▸ WORK ITEM
Give the entries again exactly; drop the pictures.

Screenshot grounding data
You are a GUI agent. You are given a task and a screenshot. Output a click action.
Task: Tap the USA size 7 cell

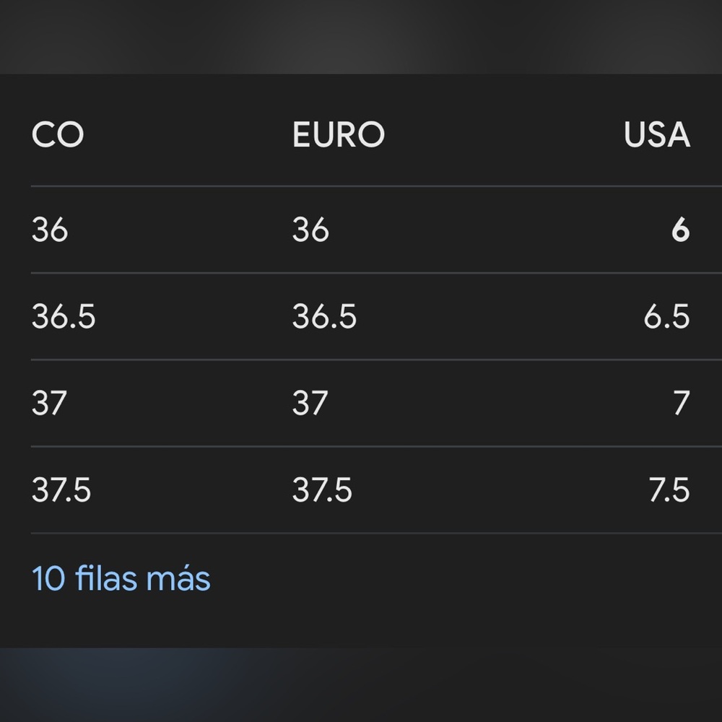(681, 404)
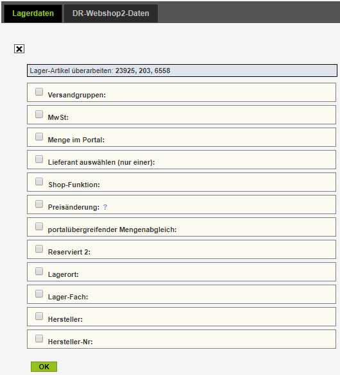Click the Lager-Artikel überarbeiten header bar
340x375 pixels.
coord(182,71)
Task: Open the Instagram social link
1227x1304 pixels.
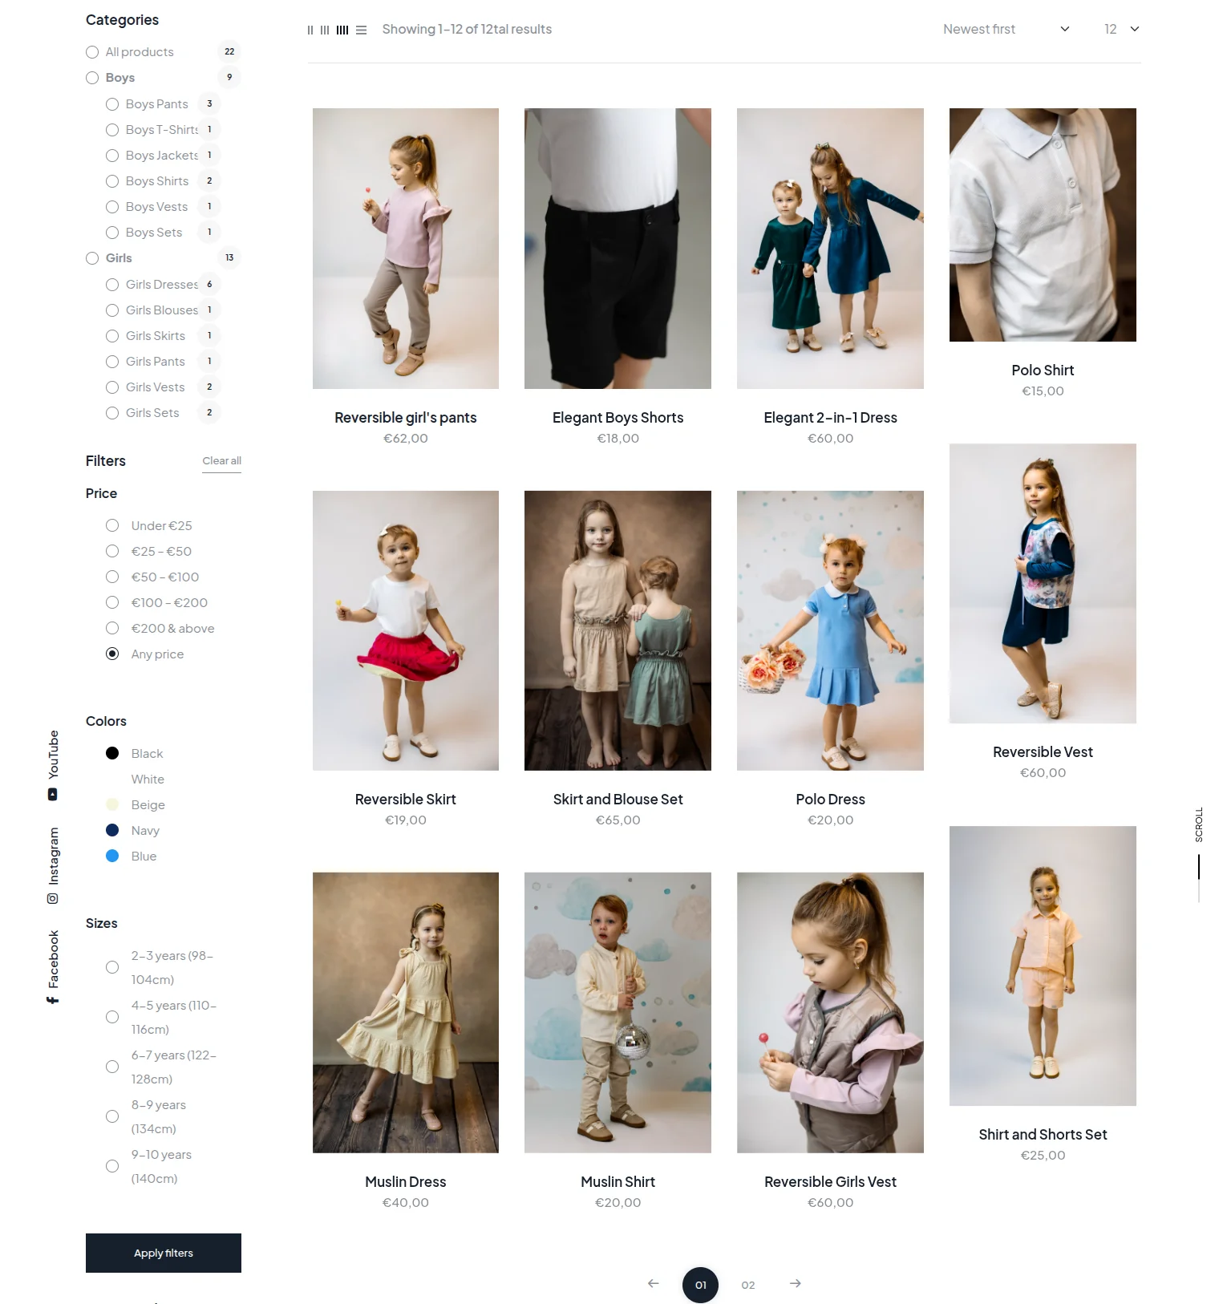Action: tap(53, 865)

▸ SOLUTION FOR THIS EXERCISE
You are a GUI agent. You are given a task and a screenshot. Output a click action.
Task: Tap the USA size 7 cell

(681, 404)
Click the Lager-Artikel überarbeiten header bar
340x375 pixels.
coord(182,71)
Task: Open the Instagram social link
1227x1304 pixels.
Action: tap(53, 865)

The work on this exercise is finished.